Argentina Sharply Devalues its Peso Currency to Tame Inflation

Argentina’s Economy Minister Luis Caputo said the new government will also trim energy and transportation subsidies as well as cancel any public works projects that have yet to be started.
Argentina’s Economy Minister Luis Caputo said the new government will also trim energy and transportation subsidies as well as cancel any public works projects that have yet to be started.

Summary

President Javier Milei, who pledged economic shock therapy, is also cutting back government ministries and energy subsidies while halting public works projects.

Argentina will devalue its peso currency and slash public spending to reduce the fiscal deficit in a bid to revive the economy and tame triple-digit inflation, the top economic official in President Javier Milei’s new government said Tuesday.

Economy Minister Luis Caputo, unveiling the first economic measures since Milei’s inauguration as president Sunday, said the peso’s official exchange rate will be set at 800 per U.S. dollar, compared with about 360 per dollar before taking office. The peso’s unofficial, black market rate is currently trading around 1,070 per dollar.

In a video message, Caputo also said the government will trim energy and transportation subsidies as well as cancel any public works projects that have yet to be started. The number of ministries is being cut to nine from 18, he said, and other departments throughout government would also be slashed.

“There isn’t any more money, we can’t keep spending more than we take in," Caputo said. The economy minister said the country’s “addiction" to fiscal deficits is the root of the nation’s perpetual economic crises, including the current turmoil with inflation at more than 140%.

The International Monetary Fund said it welcomed the new measures, saying they would help to stabilize the economy and lead to sustainable growth. Argentina owes the IMF more than $40 billion after it received a bailout during an earlier financial crisis in 2018.

“These bold initial actions aim to significantly improve public finances in a manner that protects the most vulnerable in society and strengthen the foreign exchange regime," the IMF said in a statement.

Milei, a political outsider and libertarian economist, was swept into office in November’s election after pledging to drastically reduce public spending.

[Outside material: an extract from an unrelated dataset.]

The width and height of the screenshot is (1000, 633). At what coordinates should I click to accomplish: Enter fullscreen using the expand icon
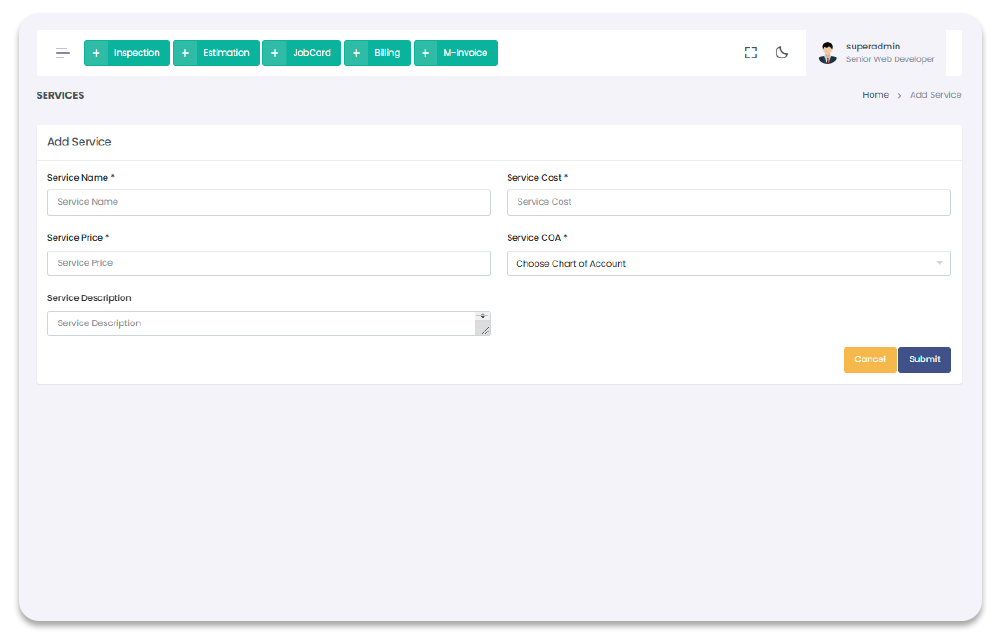coord(751,53)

He took power from the ruling Peronist movement, under which poverty rose to 40% and factories had to shut down because of an inability to access financing for parts and supplies.

Milei has since moderated his fiery tone and put some of his most radical economic proposals on hold, including closing the central bank, cutting government ties with China, and adopting the dollar as the national currency.

The government, however, remains firm about the need to slash public spending to revive the economy.

Caputo, who was a top economic official in the center-right administration of former President Mauricio Macri, said that the painful spending cuts are essential if Argentina is to avoid hyperinflation.

“Our mission is to avoid a catastrophe," he said.

The measures, though, are expected to send inflation even higher in the coming months before the situation improves, the minister said. “For a few months, we are going to be worse off than before," he said. “It’s preferable to say an uncomfortable truth than a comfortable lie. But this is the right path."

Still, Caputo said the government would increase assistance to the poorest households to help them cope in the coming months, including offering cash transfers for households with children.

Argentine officials have in the past worried that cutting public spending would spark social unrest.